◆ ASSIGNMENT:
For this exercise, return exactly the lines of the material below that begin at the one with "This screenshot has width=1372, height=869." and stop after the one with "Given: Click the Location label text".
┄┄┄┄┄┄┄┄┄┄┄┄┄┄┄┄┄┄┄┄
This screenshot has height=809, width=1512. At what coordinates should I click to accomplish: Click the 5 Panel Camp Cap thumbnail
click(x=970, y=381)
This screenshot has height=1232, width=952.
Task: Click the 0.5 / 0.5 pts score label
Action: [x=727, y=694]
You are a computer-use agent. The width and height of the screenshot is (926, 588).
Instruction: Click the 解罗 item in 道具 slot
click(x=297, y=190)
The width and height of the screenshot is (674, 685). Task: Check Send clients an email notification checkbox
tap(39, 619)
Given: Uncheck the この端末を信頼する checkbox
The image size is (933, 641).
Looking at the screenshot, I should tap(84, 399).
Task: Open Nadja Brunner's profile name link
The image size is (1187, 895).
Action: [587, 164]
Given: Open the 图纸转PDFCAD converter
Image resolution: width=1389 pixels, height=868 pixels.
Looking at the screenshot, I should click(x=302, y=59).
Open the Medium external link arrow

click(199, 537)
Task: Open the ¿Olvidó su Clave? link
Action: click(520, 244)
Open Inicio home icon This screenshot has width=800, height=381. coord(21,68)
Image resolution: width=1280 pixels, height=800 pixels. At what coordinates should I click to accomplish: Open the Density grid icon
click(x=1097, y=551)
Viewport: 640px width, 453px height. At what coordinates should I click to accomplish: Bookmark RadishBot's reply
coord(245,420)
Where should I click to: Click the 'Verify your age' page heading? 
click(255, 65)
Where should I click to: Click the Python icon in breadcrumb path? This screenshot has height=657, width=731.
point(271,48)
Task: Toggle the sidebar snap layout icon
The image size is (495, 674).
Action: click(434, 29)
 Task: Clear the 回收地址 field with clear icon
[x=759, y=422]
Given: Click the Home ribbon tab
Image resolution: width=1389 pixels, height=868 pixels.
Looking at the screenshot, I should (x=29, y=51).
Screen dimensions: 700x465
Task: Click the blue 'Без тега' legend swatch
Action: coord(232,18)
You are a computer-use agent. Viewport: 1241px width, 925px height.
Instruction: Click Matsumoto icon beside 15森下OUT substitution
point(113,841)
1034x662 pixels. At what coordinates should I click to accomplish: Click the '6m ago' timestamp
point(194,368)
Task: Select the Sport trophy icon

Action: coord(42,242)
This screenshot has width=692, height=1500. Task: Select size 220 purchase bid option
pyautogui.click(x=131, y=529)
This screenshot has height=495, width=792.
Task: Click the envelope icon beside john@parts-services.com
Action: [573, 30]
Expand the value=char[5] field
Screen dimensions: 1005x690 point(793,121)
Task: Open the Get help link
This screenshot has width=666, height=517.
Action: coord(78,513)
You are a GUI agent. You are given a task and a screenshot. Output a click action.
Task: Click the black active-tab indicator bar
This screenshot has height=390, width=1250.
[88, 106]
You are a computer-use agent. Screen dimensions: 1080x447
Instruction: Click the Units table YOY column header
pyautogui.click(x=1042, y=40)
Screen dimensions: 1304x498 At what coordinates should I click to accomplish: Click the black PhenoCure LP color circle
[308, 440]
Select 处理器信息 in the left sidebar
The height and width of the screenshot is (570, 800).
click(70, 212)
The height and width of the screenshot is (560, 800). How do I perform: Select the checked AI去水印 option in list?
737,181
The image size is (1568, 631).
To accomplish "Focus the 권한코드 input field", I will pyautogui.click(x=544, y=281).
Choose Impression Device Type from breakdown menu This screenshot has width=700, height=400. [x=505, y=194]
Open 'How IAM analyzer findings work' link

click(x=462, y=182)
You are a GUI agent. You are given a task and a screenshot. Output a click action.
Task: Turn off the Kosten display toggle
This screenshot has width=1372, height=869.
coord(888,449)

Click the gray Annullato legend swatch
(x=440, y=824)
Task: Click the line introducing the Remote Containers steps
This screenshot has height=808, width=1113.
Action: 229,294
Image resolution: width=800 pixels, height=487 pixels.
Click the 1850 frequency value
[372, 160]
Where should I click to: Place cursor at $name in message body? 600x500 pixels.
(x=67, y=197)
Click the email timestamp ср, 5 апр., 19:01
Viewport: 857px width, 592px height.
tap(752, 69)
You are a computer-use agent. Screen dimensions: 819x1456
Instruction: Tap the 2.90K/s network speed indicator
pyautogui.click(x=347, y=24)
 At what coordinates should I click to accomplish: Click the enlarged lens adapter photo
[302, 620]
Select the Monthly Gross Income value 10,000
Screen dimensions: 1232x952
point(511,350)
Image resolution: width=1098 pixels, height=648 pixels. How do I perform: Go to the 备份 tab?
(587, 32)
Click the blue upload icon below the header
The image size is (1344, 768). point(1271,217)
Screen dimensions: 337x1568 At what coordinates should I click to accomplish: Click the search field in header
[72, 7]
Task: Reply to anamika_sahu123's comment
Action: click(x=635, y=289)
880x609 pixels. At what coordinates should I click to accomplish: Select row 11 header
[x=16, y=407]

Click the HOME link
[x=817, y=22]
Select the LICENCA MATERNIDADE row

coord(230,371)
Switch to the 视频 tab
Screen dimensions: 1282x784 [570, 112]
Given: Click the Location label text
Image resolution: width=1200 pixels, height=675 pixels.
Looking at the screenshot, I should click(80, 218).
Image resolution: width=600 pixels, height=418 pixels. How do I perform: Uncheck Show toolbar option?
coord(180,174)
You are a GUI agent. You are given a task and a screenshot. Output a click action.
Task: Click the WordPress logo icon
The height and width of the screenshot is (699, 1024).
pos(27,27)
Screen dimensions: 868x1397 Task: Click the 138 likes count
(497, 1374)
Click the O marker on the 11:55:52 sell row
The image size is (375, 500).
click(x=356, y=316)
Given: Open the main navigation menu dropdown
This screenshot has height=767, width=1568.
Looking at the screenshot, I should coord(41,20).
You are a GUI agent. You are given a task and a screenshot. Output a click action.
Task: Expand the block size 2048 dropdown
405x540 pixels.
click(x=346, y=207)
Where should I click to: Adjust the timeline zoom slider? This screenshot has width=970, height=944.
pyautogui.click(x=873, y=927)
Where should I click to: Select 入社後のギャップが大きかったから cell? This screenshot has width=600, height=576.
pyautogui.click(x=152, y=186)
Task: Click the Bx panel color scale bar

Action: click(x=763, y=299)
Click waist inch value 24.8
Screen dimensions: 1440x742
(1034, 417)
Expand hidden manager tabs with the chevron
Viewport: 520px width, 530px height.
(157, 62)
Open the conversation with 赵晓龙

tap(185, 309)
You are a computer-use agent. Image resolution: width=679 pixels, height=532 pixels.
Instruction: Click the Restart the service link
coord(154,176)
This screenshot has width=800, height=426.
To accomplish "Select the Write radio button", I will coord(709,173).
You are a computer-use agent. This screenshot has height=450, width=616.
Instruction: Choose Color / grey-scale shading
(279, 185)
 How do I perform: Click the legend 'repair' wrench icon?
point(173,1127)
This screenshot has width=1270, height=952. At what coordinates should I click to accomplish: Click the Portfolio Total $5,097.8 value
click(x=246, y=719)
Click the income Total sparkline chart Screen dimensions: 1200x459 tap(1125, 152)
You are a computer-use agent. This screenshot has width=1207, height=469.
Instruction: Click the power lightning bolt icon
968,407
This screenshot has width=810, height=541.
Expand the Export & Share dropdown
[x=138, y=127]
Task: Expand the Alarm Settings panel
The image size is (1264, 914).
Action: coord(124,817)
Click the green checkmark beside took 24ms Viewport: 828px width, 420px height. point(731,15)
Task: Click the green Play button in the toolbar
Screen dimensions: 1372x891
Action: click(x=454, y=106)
┄┄┄┄┄┄┄┄┄┄┄┄┄┄┄┄┄┄┄┄
◆ FINISHED EXERCISE:
This screenshot has width=1372, height=869.
coord(888,449)

Click the gray Annullato legend swatch
(x=440, y=824)
Task: Click the line introducing the Remote Containers steps
This screenshot has height=808, width=1113.
Action: 229,294
Image resolution: width=800 pixels, height=487 pixels.
Click the 1850 frequency value
[372, 160]
Where should I click to: Place cursor at $name in message body? 600x500 pixels.
(x=67, y=197)
Click the email timestamp ср, 5 апр., 19:01
Viewport: 857px width, 592px height.
tap(752, 69)
You are a computer-use agent. Screen dimensions: 819x1456
Instruction: Tap the 2.90K/s network speed indicator
pyautogui.click(x=347, y=24)
 At what coordinates should I click to accomplish: Click the enlarged lens adapter photo
[302, 620]
Select the Monthly Gross Income value 10,000
Screen dimensions: 1232x952
point(511,350)
Image resolution: width=1098 pixels, height=648 pixels. How do I perform: Go to the 备份 tab?
(587, 32)
Click the blue upload icon below the header
The image size is (1344, 768). point(1271,217)
Screen dimensions: 337x1568 At what coordinates should I click to accomplish: Click the search field in header
[72, 7]
Task: Reply to anamika_sahu123's comment
Action: click(x=635, y=289)
880x609 pixels. At what coordinates should I click to accomplish: Select row 11 header
[x=16, y=407]

Click the HOME link
[x=817, y=22]
Select the LICENCA MATERNIDADE row

coord(230,371)
Switch to the 视频 tab
Screen dimensions: 1282x784 [570, 112]
Given: Click the Location label text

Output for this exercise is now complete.